Я пил чай маленькими глотками; кто-то включил патефон.
VIII
Хотя страстным любителем достопримечательностей меня не назовешь, я отправился в Амарапутру, некогда столицу Бирмы, теперь же беспорядочно раскинувшуюся деревню, где вдоль улиц растут величественные тамаринды, в тени которых усердно трудятся местные жители, ткущие шелк. Тамаринд – дерево благородное. Его неровный и сучковатый ствол бледно-серого цвета, как тиковые бревна, что сплавляются вниз по реке, а корни подобны огромным, судорожно извивающимся по земле змеям; листва же похожа на кружево и такая густая, что, несмотря на изрезанность смахивающих на папоротник листьев, солнечные лучи не пропускает. Тамаринд напоминает старуху фермершу: ей много лет, лицо у нее испещрено морщинами, но она здорова, крепка и носит – не по летам – муслиновое платье.
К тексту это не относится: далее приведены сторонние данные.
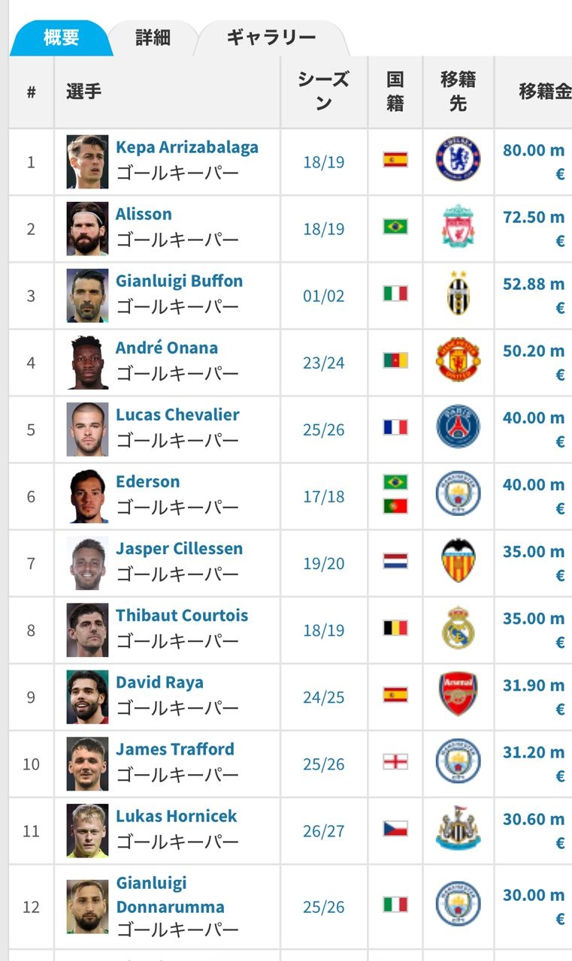Sort by the 移籍金 column header

click(544, 92)
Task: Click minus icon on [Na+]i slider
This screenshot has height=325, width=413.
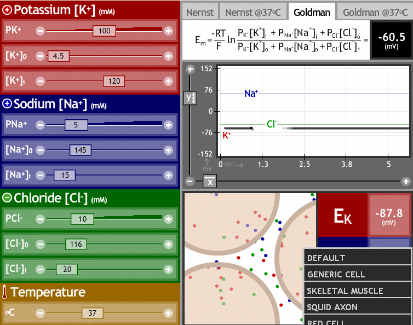Action: [40, 175]
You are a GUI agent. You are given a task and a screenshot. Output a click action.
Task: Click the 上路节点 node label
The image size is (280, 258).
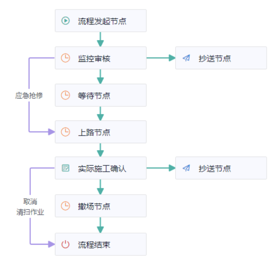tap(94, 132)
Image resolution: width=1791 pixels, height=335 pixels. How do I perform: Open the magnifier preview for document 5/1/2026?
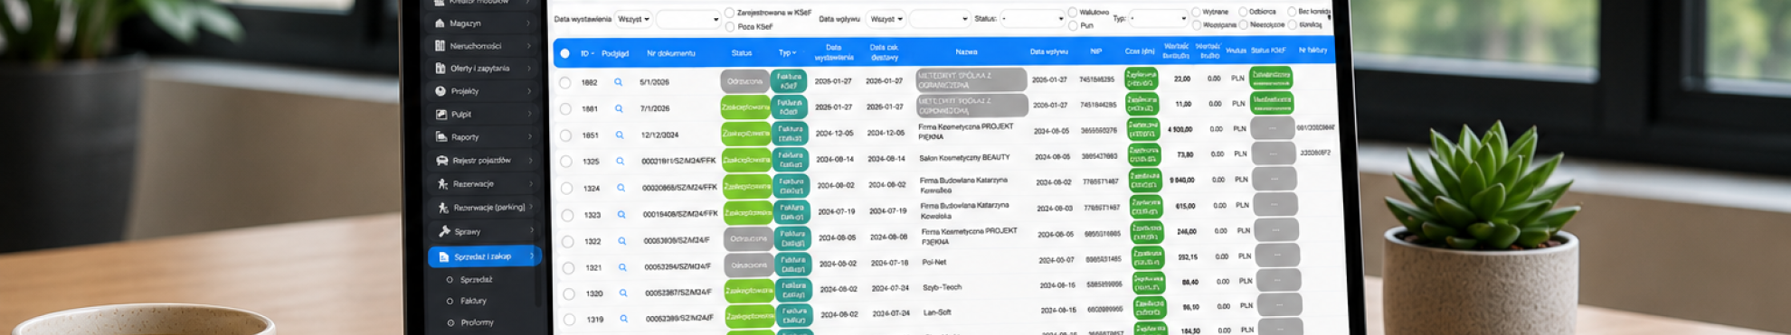(619, 82)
Зеленые голуби устраиваются на ночлег в его ветвях. Мужчины и женщины сидят перед своими домишками, прядут или наматывают шелк на челнок; в глазах у них читаются дружелюбие и теплота. Под ногами играют дети, посреди дороги сидят бродячие собаки. Как видно, жизнь эти люди ведут трудовую, счастливую и мирную, и поневоле приходит на ум, что они владеют, по крайней мере, одной из тайн человеческого существования.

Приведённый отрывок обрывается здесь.